Adolf Eichmann en el juicio

Adolf Eichmann en el juicio

   En mayo de 1960 Adolf Eichmann, uno de los mayores arquitectos del holocausto, responsable de la solución final y de los transportes de deportados a los Campos de Concentración, fue secuestrado y trasladado a Israel en la denominada Operación Garibaldi. Un año después Eichmann era juzgado y sentenciado a morir en la horca por crímenes contra la Humanidad. Eichmann alegó en su defensa que las acciones cometidas se habían realizado como resultado de una estricta obediencia a sus superiores. Eichmann llegó a afirmar: «No perseguí a los judíos con avidez ni placer. Fue el gobierno quien lo hizo. La persecución, por otra parte, sólo podía decidirla un gobierno, pero en ningún caso yo. Acuso a los gobernantes de haber abusado de mi obediencia. En aquella época era exigida la obediencia, tal como lo fue más tarde de los subalternos».
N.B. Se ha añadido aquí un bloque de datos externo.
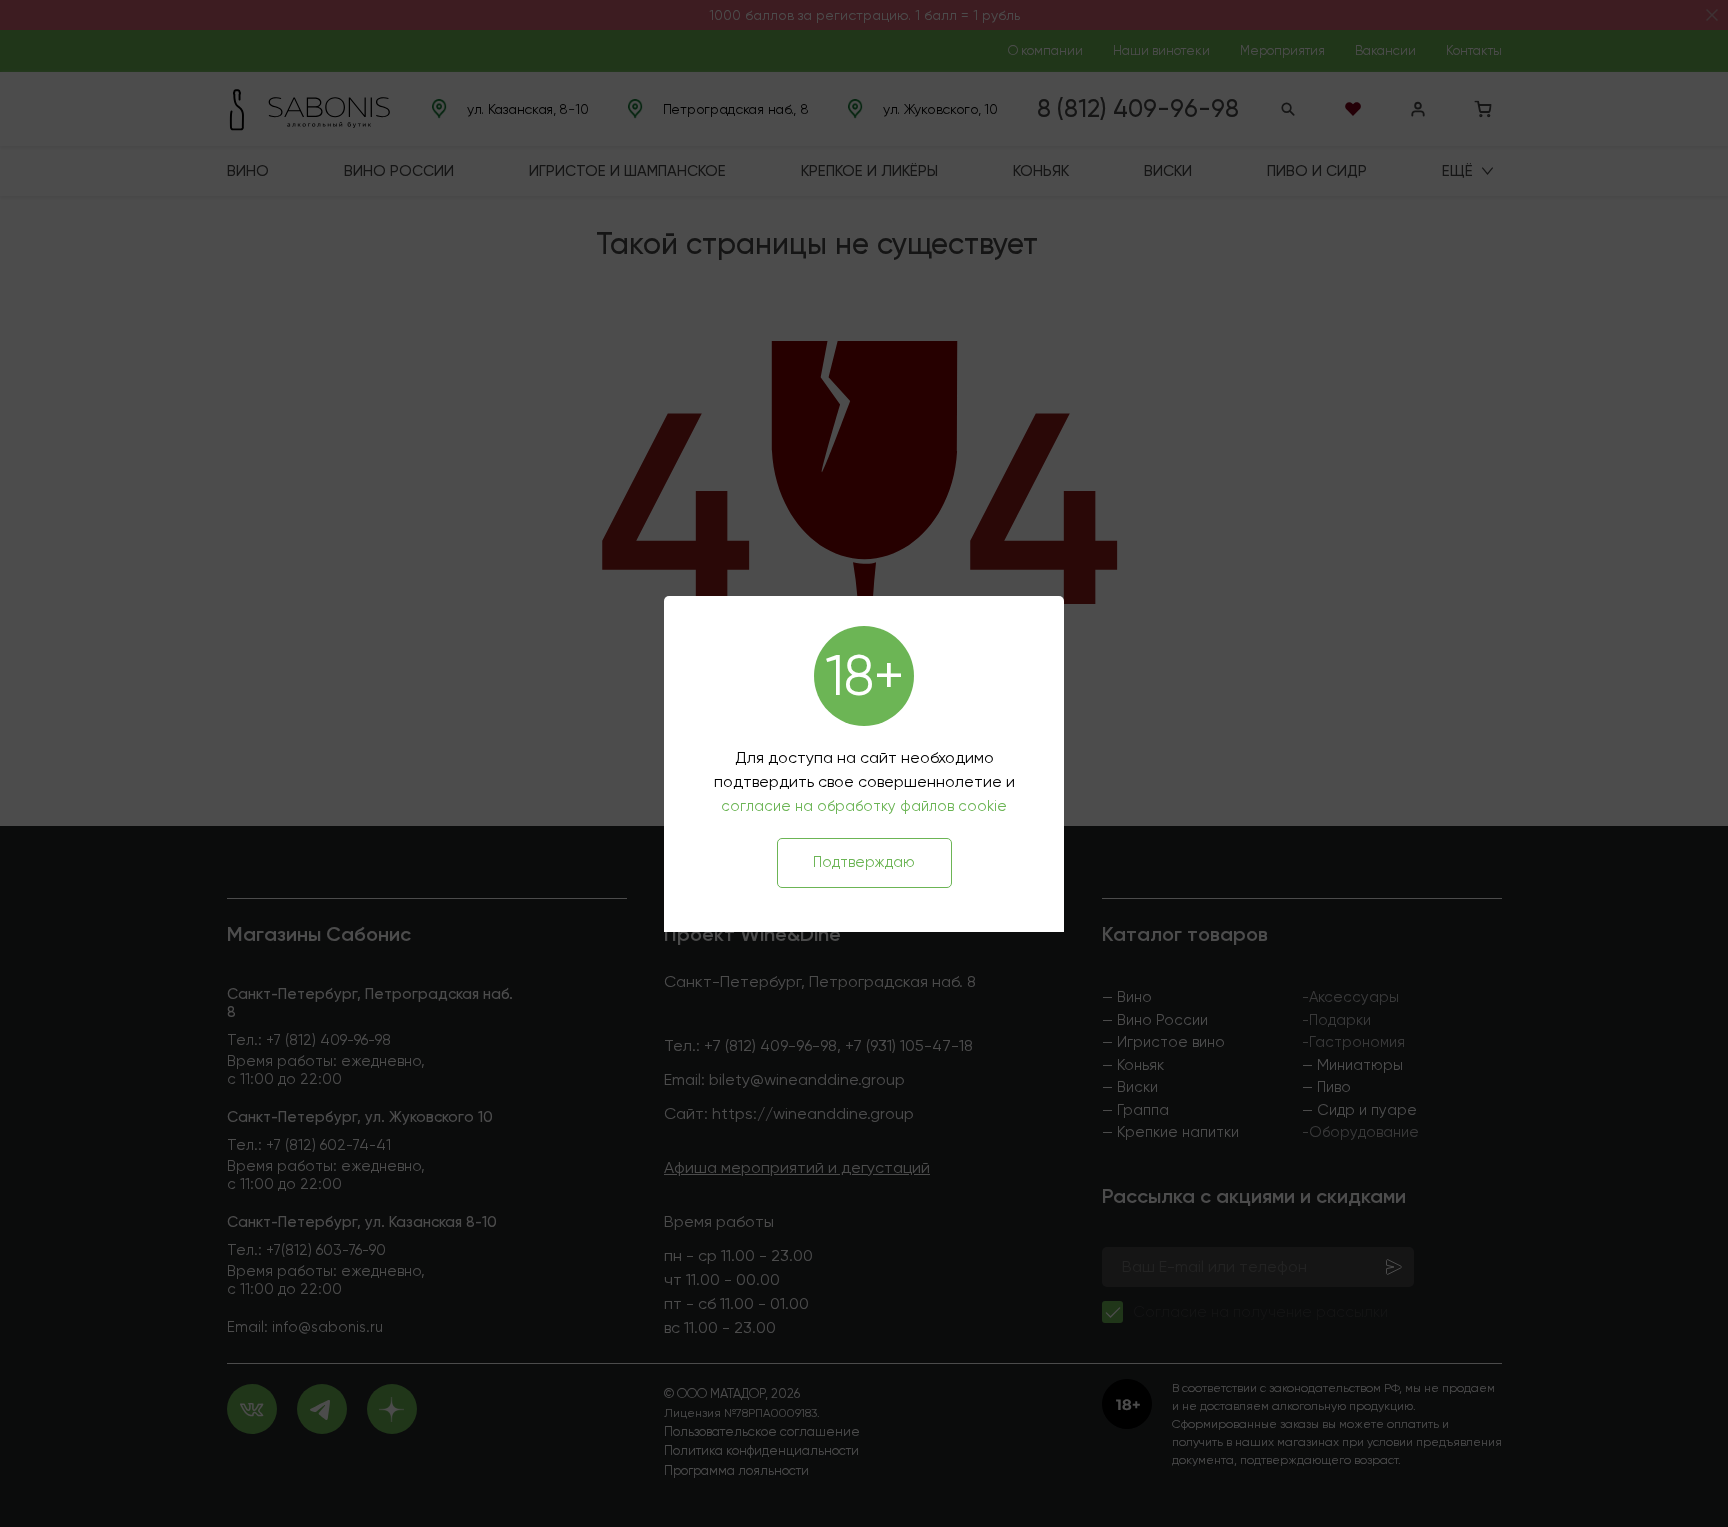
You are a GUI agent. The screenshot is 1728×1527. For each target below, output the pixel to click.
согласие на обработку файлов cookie (864, 806)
   El juicio tuvo un fuerte impacto mediático a nivel mundial y generó un acalorado debate en torno a conceptos como el de obediencia, el de sumisión o el del mal que prácticamente llega hasta nuestros días. Así, en 2008 el filósofo Michel Onfray publicó El sueño de Eichmann, precedido de Un kantiano entre los nazis, donde defiende que el pensamiento político kantiano ampara a Eichmann y que este tiene la obligación absoluta de obedecer y no tiene derecho a rebelarse.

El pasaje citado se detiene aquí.